### Item coordinate data
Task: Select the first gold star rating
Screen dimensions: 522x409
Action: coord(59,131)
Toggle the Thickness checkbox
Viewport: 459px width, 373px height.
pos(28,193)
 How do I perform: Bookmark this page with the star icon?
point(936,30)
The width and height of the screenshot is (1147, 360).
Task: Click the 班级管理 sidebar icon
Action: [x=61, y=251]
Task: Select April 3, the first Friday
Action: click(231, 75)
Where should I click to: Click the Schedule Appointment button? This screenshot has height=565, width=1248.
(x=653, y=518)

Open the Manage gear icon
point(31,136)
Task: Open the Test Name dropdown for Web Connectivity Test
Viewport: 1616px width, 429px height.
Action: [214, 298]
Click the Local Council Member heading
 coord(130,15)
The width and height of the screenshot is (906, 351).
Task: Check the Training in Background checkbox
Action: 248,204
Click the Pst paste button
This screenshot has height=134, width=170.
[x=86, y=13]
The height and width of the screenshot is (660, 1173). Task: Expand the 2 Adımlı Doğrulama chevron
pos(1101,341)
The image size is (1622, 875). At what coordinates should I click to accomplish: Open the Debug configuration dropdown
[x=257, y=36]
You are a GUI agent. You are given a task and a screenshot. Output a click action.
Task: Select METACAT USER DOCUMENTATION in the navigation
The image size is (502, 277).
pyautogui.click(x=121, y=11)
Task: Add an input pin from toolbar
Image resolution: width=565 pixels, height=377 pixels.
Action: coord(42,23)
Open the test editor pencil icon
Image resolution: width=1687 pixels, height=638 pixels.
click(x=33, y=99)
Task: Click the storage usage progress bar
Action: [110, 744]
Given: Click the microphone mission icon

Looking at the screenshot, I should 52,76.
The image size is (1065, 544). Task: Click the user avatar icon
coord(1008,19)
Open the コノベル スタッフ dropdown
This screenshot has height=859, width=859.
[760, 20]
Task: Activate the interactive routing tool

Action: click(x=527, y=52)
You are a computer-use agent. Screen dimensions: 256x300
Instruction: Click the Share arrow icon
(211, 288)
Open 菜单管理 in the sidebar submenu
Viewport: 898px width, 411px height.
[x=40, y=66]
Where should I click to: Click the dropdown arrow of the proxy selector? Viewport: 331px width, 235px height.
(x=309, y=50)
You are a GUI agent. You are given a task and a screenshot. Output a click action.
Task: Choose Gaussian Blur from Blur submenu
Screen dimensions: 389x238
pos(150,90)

### Goal of the exercise
Set down the lines exactly as they appear, from the start of the records through the line that contains "Action: click(x=527, y=52)", inclusive.

### Completed task
Task: Select the first gold star rating
Screen dimensions: 522x409
Action: coord(59,131)
Toggle the Thickness checkbox
Viewport: 459px width, 373px height.
pos(28,193)
 How do I perform: Bookmark this page with the star icon?
point(936,30)
The width and height of the screenshot is (1147, 360).
Task: Click the 班级管理 sidebar icon
Action: [x=61, y=251]
Task: Select April 3, the first Friday
Action: click(231, 75)
Where should I click to: Click the Schedule Appointment button? This screenshot has height=565, width=1248.
(x=653, y=518)

Open the Manage gear icon
point(31,136)
Task: Open the Test Name dropdown for Web Connectivity Test
Viewport: 1616px width, 429px height.
Action: [214, 298]
Click the Local Council Member heading
 coord(130,15)
The width and height of the screenshot is (906, 351).
Task: Check the Training in Background checkbox
Action: 248,204
Click the Pst paste button
This screenshot has height=134, width=170.
[x=86, y=13]
The height and width of the screenshot is (660, 1173). Task: Expand the 2 Adımlı Doğrulama chevron
pos(1101,341)
The image size is (1622, 875). At what coordinates should I click to accomplish: Open the Debug configuration dropdown
[x=257, y=36]
You are a GUI agent. You are given a task and a screenshot. Output a click action.
Task: Select METACAT USER DOCUMENTATION in the navigation
The image size is (502, 277).
pyautogui.click(x=121, y=11)
Task: Add an input pin from toolbar
Image resolution: width=565 pixels, height=377 pixels.
Action: coord(42,23)
Open the test editor pencil icon
Image resolution: width=1687 pixels, height=638 pixels.
click(x=33, y=99)
Task: Click the storage usage progress bar
Action: [110, 744]
Given: Click the microphone mission icon

Looking at the screenshot, I should 52,76.
The image size is (1065, 544). Task: Click the user avatar icon
coord(1008,19)
Open the コノベル スタッフ dropdown
This screenshot has height=859, width=859.
[760, 20]
Task: Activate the interactive routing tool

Action: click(x=527, y=52)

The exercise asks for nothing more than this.